Task instructions – Verbatim copy, pictures excluded: every line from the one with "Expand post with Vezi mai mult" through the final line of the data below, and no other line.

[Saved data entries]

--------------------------------

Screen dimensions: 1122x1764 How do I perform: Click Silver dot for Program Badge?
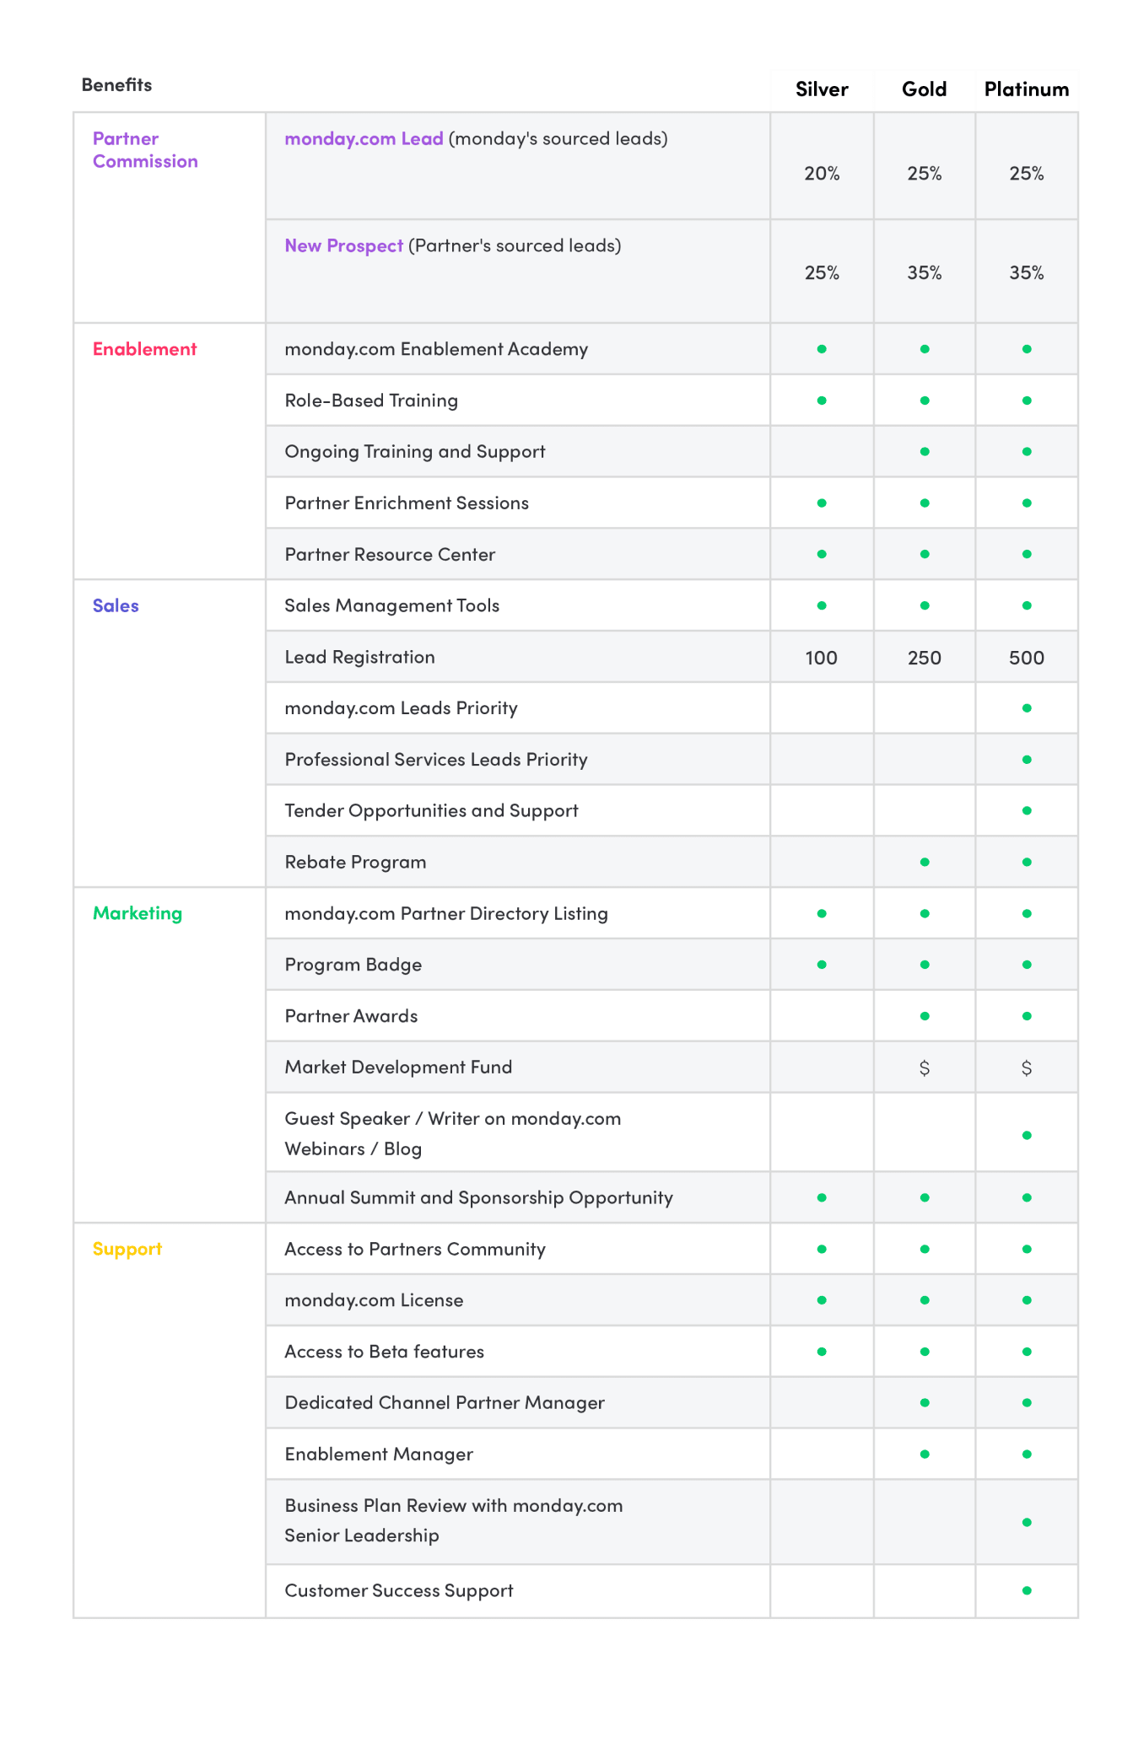click(822, 965)
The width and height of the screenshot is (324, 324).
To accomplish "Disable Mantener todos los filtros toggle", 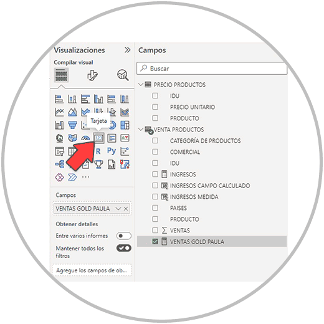I will [x=124, y=248].
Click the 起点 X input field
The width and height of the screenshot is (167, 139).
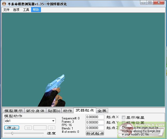(95, 117)
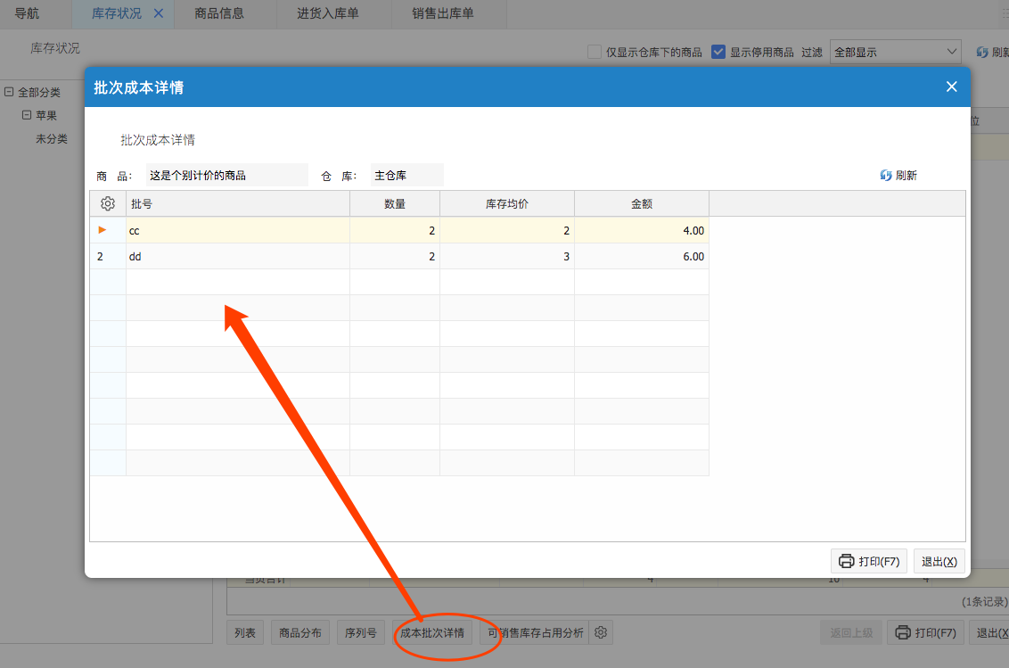Open the 销售出库单 tab

coord(443,13)
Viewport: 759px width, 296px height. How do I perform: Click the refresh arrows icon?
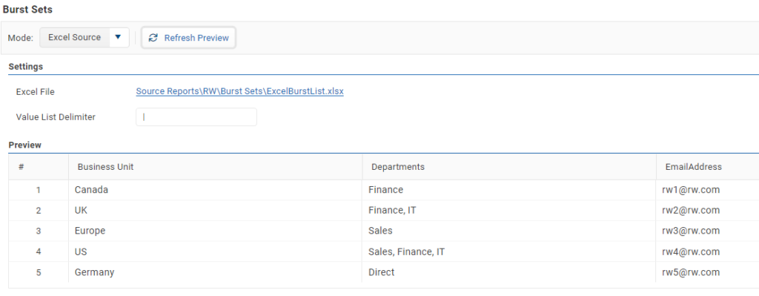pos(153,38)
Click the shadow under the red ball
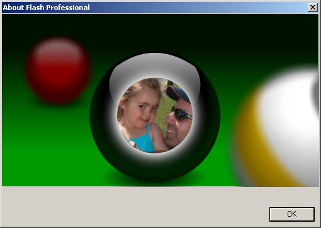This screenshot has width=321, height=228. point(61,104)
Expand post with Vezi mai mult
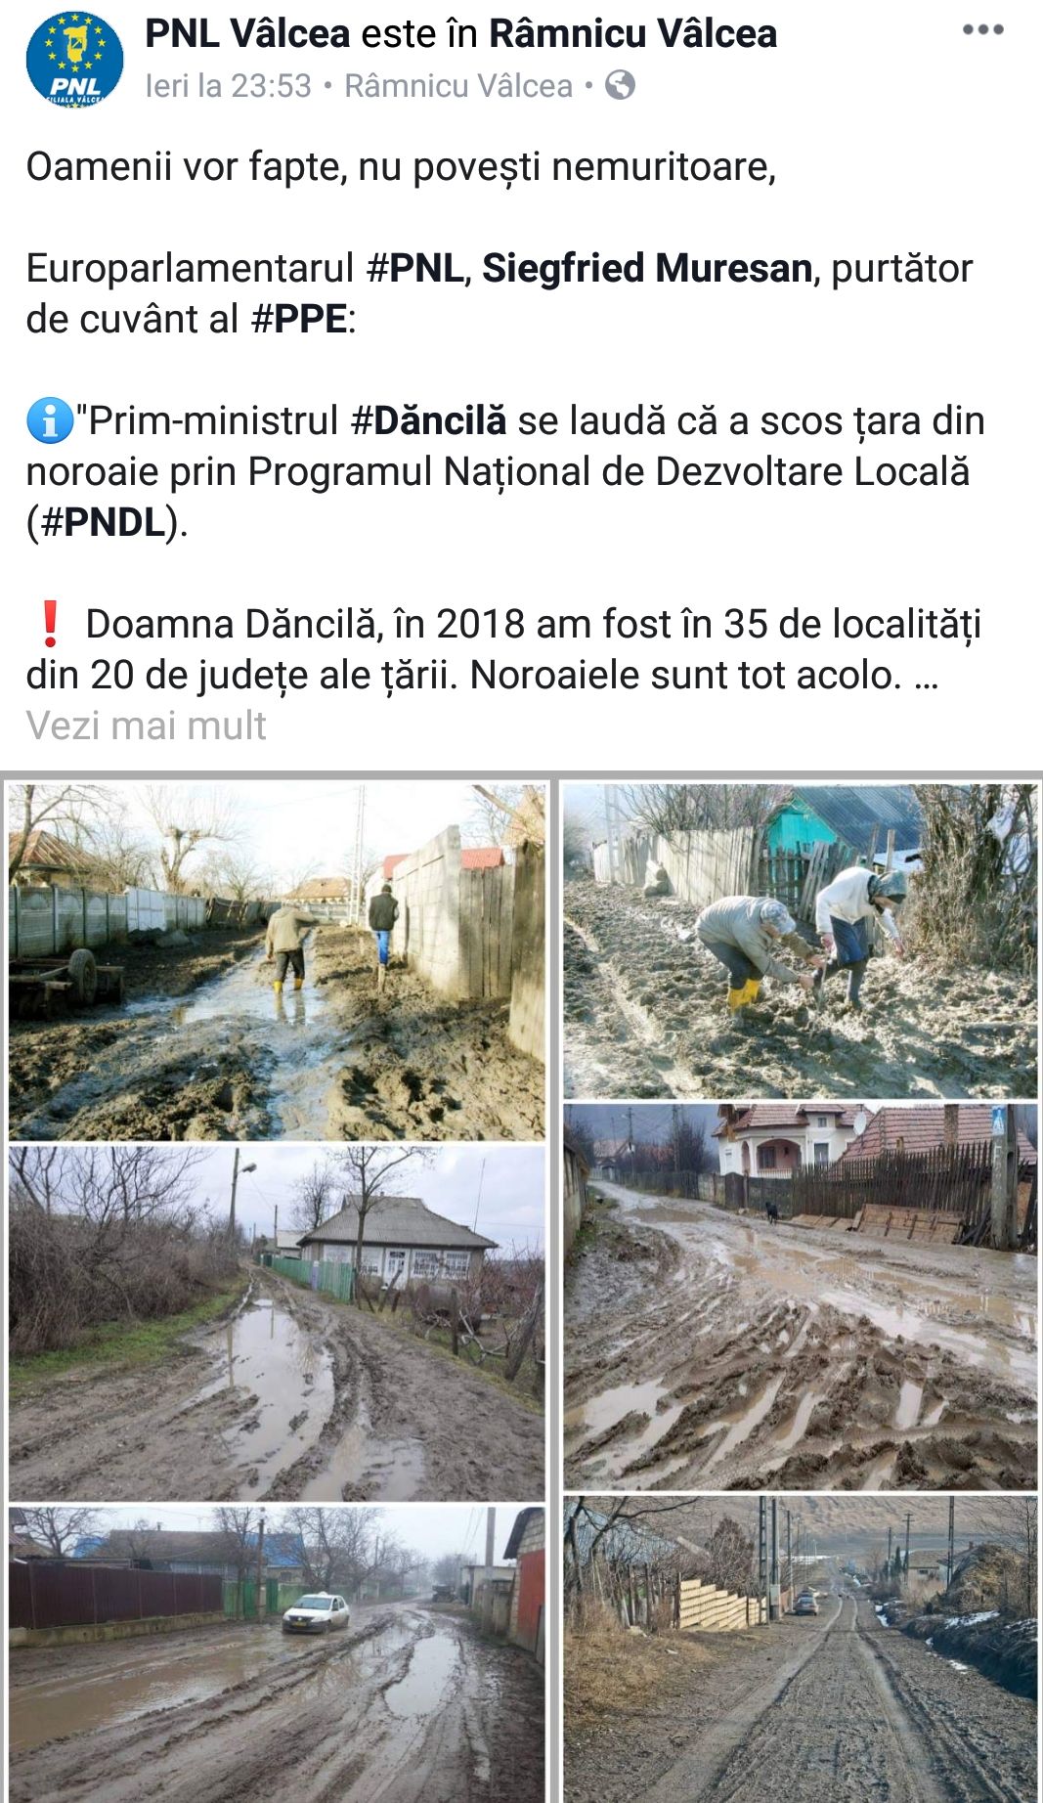 coord(146,726)
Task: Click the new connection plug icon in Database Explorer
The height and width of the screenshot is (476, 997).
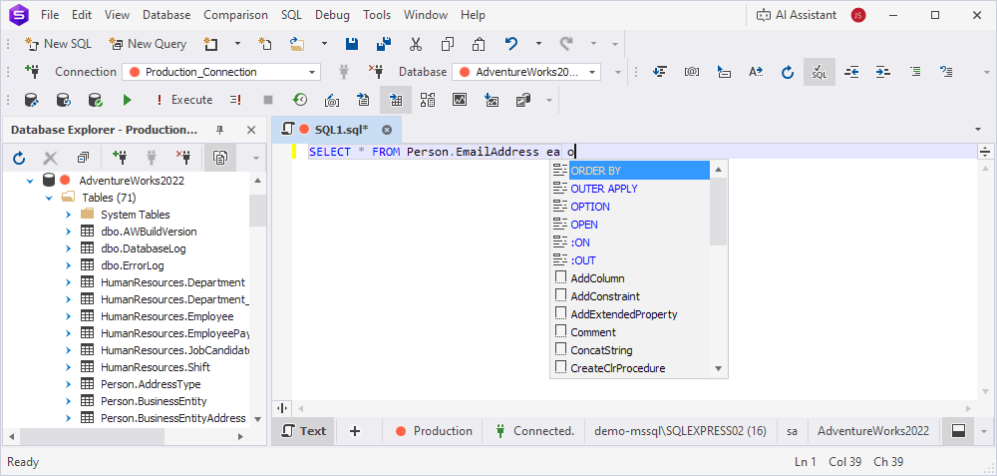Action: (x=120, y=158)
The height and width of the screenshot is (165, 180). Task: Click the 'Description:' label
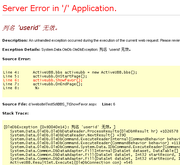15,40

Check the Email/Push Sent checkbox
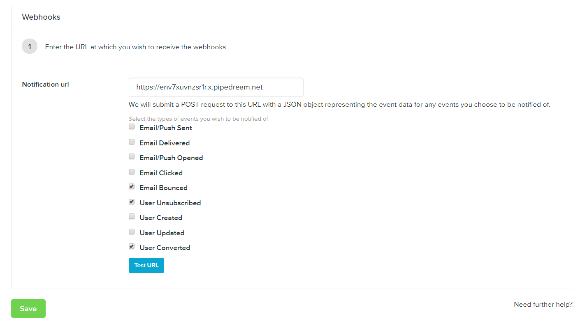click(132, 127)
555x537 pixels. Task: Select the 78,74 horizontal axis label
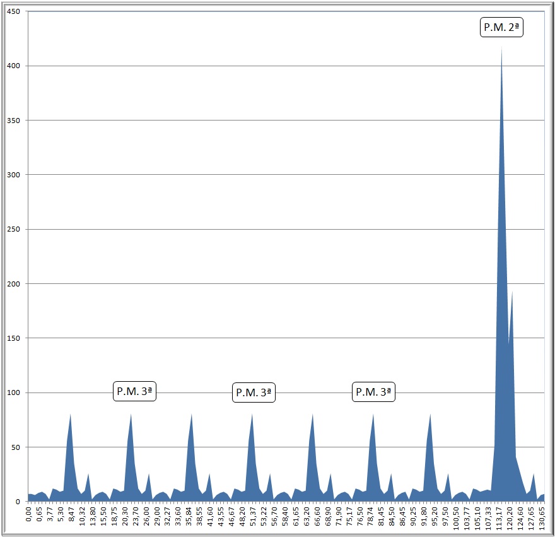coord(371,517)
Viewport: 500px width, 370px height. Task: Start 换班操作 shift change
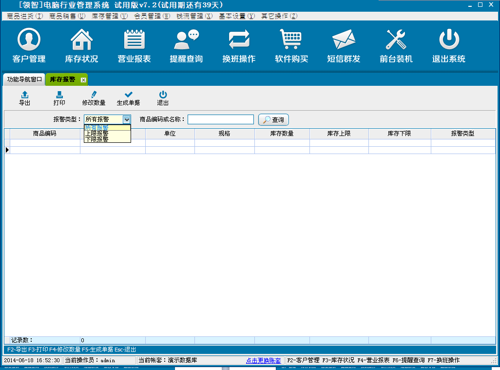click(x=239, y=46)
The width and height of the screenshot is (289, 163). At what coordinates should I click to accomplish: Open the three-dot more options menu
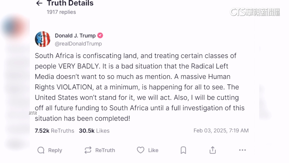tap(242, 150)
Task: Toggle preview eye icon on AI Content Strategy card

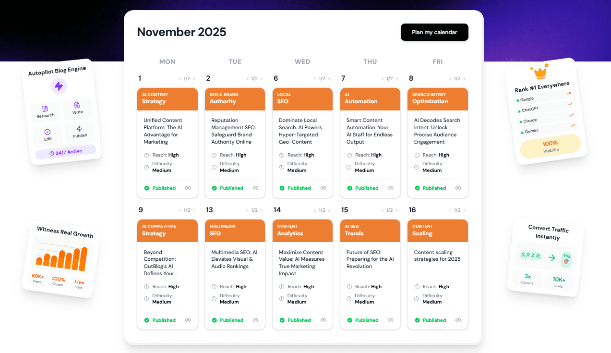Action: point(188,188)
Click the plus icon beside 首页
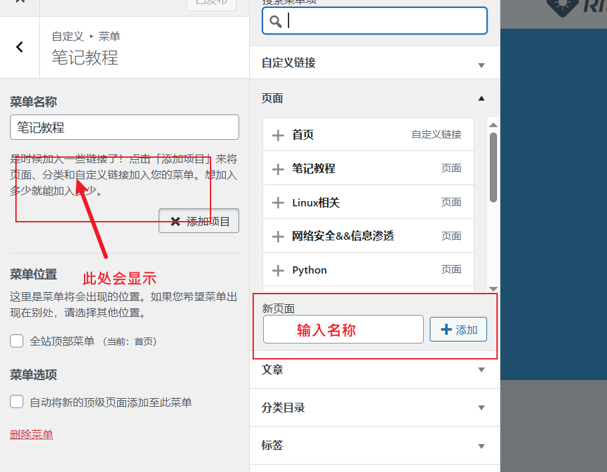Image resolution: width=607 pixels, height=472 pixels. (x=279, y=135)
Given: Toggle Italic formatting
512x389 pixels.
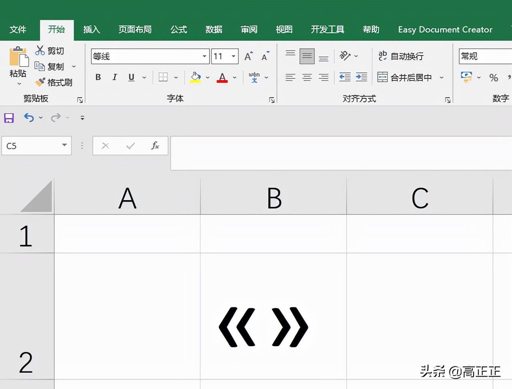Looking at the screenshot, I should tap(115, 77).
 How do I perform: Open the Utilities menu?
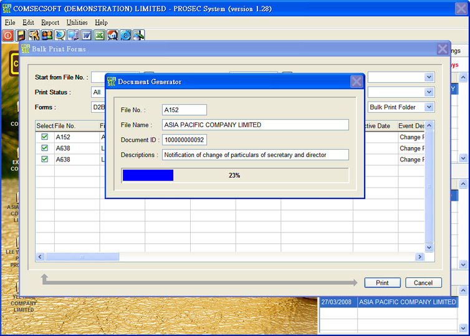pos(77,22)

--------------------------------

Written solution –
Expand post with Vezi mai mult
 coord(146,726)
Task: Click the new connection plug icon in Database Explorer
The height and width of the screenshot is (476, 997).
Action: (x=120, y=158)
The height and width of the screenshot is (165, 180). Task: Click the 'Description:' label
15,40

Check the Email/Push Sent checkbox
click(132, 127)
555x537 pixels. Task: Select the 78,74 horizontal axis label
coord(371,517)
Viewport: 500px width, 370px height. Task: Start 换班操作 shift change
click(x=239, y=46)
The width and height of the screenshot is (289, 163). At what coordinates should I click to accomplish: Open the three-dot more options menu
tap(242, 150)
Task: Toggle preview eye icon on AI Content Strategy card

Action: point(188,188)
Click the plus icon beside 首页
Image resolution: width=607 pixels, height=472 pixels. (x=279, y=135)
Given: Toggle Italic formatting
512x389 pixels.
Looking at the screenshot, I should tap(115, 77).
 How do I perform: Open the Utilities menu?
pos(77,22)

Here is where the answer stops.